何ヶ月も放置していたMacを開いたら、バッテリーを20%くらい残したまま、まだスリープモードだった。この薄くて清潔な銀色の筐体を前にしてると、便利な世の中だなって思う。

 

このブログをずっと放置していたことに気づいたのも、久しぶりにMacを開いた瞬間だった。前に更新したのは、1月くらいだったかもしれない。半年近い間、いろいろなことが過ぎていった。

 

大学を出て働き始めた。

 

3月いっぱいかけて10万字くらい書いた小説を、またライトノベルの賞に出したけれど、箸にも棒にもかからなかった。
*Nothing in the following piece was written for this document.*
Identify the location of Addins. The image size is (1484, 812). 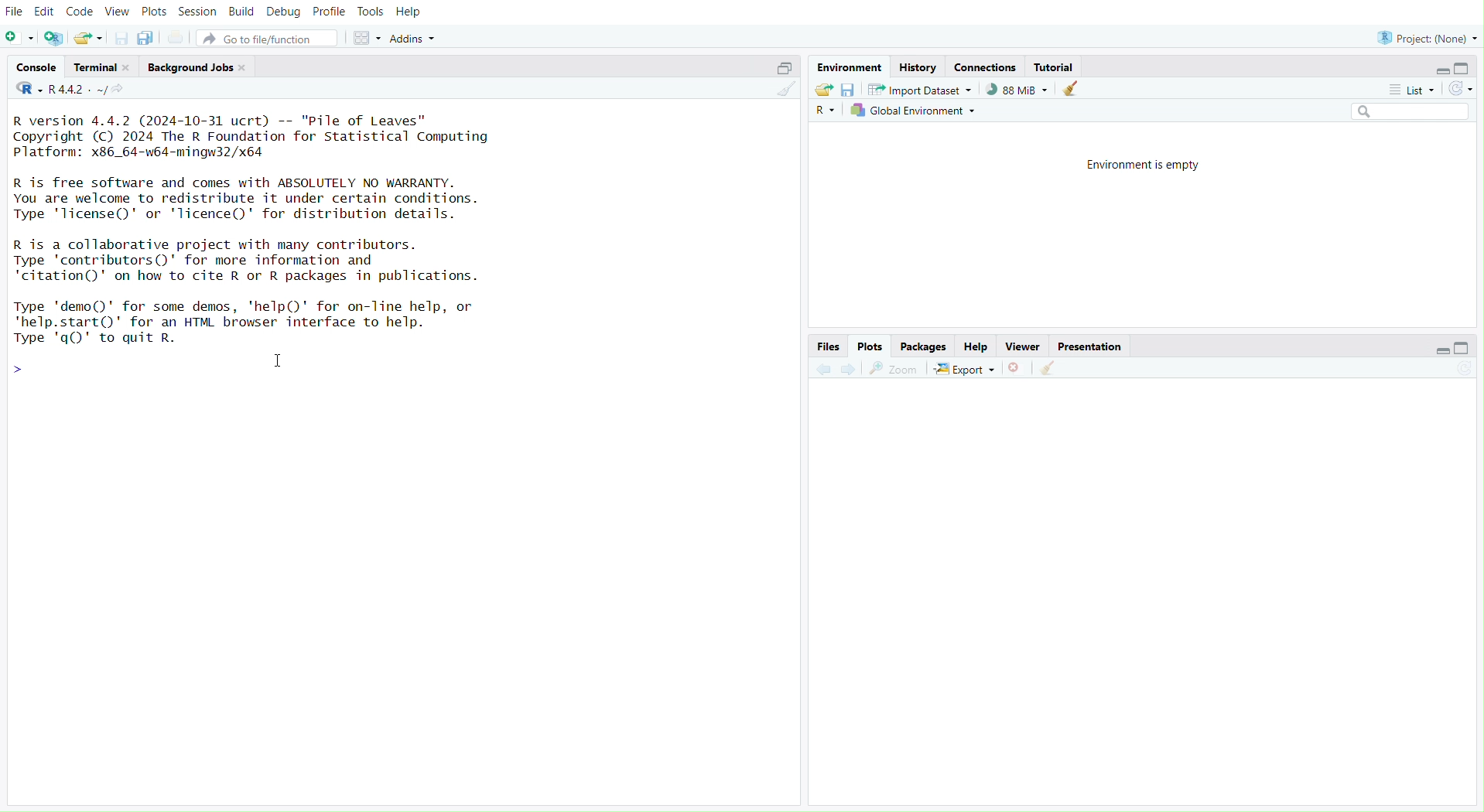
(419, 37).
そんな、苦しまずに、反吐も出さずに書いたものの結果なんて、こんなもんだろう。

 

スマホを高スペックなものに買い換えて、インターネットのDeepさを知った。それとも、多少はWebに関係している今の仕事のせいだろうか。中学の時にガラケーを買い与えられ(その時は、そんな言葉なんて、なかったけど)、すぐにケータイ・ネットの沼にはまっていったあの興奮が、このところ毎日のように押し寄せてくる。

 

思い返せば、それ以来ブログを書いたりネットに小説や漫画の真似ごとを載せるのが好きになったのは、自分も誰かに対して泡沫の暇つぶしを与えてやりたいという「夢」だったのかしら。ネットサーフィンの興奮は、ものすごく冷めてる。テレビのザッピングどころじゃない、一瞬一瞬、泡立っては潰れていく、無限の…。たった10年前でさえそうだったのだから。だけどそれが心地よかった。

 

アノニマスな、やりたい放題の情報を、そっと盗み見ては扉を閉ざす。ネットサーフィンとはよく誤魔化した言葉で、本当はdeepなseaの探検隊だ。価格や著名や信憑に揺るがされない、価値の均一化した感じがあったんだ。

 

だいぶ暇な時間は減ったけれど、もう少し続けてみたく思った。やっぱり風船に手紙を飛ばすよりは、手紙を入れた瓶を海に逃がしたい。その方がロマンチックだから。

 

文章もずいぶん下手になった気がする。これから本とか、音楽とか、映画とかについて、毒にも薬にもならないテキストをぺたぺた貼る、凡百なブログが続いていくとしたら……。

 

「烏合の衆」「有象無象」「その他大勢」「馬の骨」……を、前にした時ほど、心のトキめくことはなく……。